Measuring sensitivity and specificity is useful for binary decision problems like medical diagnostic testing. It’s not so useful for things like testing if a regression coefficient is non-zero—as Andrew keeps pointing out, we don’t really expect any of these effects to be exacty zero. Instead of type-I error rates, can you just report posteriors for parameters like regression coefficients and some indication of whether they’d make much of a difference in practice? That way you can deal with sign and magnitude and difference from zero in a unified framework. And it seems to be what people really want. That is, instead of using point estimates and reporting things like “two cups of coffee/day leads to 17 fewer days of life expectancy (all else being equal and average!)” that you see reported everywhere, including the popular press and clinical drug trials, you’ll at least get uncertainty in these predictions. The all-else-being-equal bit’s still a tough one, as it often mixes distinct subpopulation predictions.

One approach that you could try is the Piironen/Vehtari approach to variable selection. It’s like a souped-up L1 regularization that will effectively zero parameters that aren’t useful based on a clevere extension of the horseshoe prior.

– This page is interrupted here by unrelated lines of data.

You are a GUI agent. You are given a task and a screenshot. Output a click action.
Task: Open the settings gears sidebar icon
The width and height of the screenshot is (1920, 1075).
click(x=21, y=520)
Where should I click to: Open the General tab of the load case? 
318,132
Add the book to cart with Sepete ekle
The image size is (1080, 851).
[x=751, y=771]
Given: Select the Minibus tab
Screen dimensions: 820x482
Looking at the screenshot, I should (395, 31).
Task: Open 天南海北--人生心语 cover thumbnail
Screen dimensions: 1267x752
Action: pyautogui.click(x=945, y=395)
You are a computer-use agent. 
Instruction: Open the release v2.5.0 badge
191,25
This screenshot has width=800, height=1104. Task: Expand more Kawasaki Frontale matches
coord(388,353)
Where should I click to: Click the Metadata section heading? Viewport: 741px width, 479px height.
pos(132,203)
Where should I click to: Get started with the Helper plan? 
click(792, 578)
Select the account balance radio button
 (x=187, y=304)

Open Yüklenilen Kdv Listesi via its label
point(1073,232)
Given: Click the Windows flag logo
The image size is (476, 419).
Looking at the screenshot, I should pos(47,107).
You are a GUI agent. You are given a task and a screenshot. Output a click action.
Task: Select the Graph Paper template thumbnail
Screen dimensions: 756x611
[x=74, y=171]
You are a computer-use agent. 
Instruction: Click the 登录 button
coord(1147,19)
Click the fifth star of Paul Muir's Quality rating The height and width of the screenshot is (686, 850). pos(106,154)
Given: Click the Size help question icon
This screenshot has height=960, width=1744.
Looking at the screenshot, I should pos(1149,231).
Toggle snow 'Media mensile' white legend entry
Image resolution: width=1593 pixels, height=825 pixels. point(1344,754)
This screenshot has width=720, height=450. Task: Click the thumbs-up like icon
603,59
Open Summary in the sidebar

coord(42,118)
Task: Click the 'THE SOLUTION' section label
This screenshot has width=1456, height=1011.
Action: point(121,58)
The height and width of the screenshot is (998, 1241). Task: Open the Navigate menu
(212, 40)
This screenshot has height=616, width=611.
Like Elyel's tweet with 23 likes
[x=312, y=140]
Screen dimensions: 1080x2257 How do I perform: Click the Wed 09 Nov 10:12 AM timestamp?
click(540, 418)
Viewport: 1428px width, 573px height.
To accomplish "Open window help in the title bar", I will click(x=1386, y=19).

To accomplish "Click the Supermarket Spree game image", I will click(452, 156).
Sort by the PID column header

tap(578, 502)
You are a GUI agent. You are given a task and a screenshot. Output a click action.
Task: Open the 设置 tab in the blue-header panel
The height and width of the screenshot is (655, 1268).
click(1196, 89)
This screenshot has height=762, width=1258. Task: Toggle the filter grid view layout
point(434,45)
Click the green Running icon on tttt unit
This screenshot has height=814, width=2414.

Also, Jonah Gabry and Ben Goodrich developed useful default priors that are also reasonably scaled as defaults; here’s the prior vignette from CRAN and here’s the general rstanarm::glmer vignette.

Good points.

Thanks for this!

call me skeptical of the entire enterprise. What we want is a model to estimate effect parameters with a probability distribution that is a function of causal conditioning. P(Y|do(X)). What we have in exercises like this are models that give us consistent estimates only for probabilistic conditioning P(Y|X). I’m using Cosma Shalizi’s language here. Sure, all the work in causal modeling shows us how to get consistent estimates under causal conditioning, but what I’m skeptical of is that we can actually do this in practice – that is we’re only going to approximate consistent estimates under fairly limited conditions. This is not a DAG vs. linear model argument – I think DAGs are nice theoretical tools but in practice don’t help for questions like Mark White’s. But of course if everyone thought like me then whole fields of study would end today!

I didn’t mean to comment as Anonymous – a student came in and I hit send without filling in the boxes!

Thanks for the response! So assume I have `y`, the outcome; `z`, the treatment indicator; and `x1` to `x4`, some categorical demographic variables. I could do something like: `y ~ z + (1 + z | x1 + x2 + x3 + x4)`, but when there are only 2 or 3 levels for each demographic variable, I worry that we don’t have enough groups to estimate the variance of the treatment effect. So if `x1` was `f` or `m`, then we would be trying to estimate a mean and a variance from two groups, right?

it also looks like the `beanz` R package implements a lot of these ideas: https://cran.r-project.org/web/packages/beanz/beanz.pdf (which is based primarily on Jones HE, Ohlssen DI, Neuenschwander B, Racine A, Branson M (2011). Bayesian models for subgroup analysis in clinical trials. Clinical Trials, 8(2), 129-143.)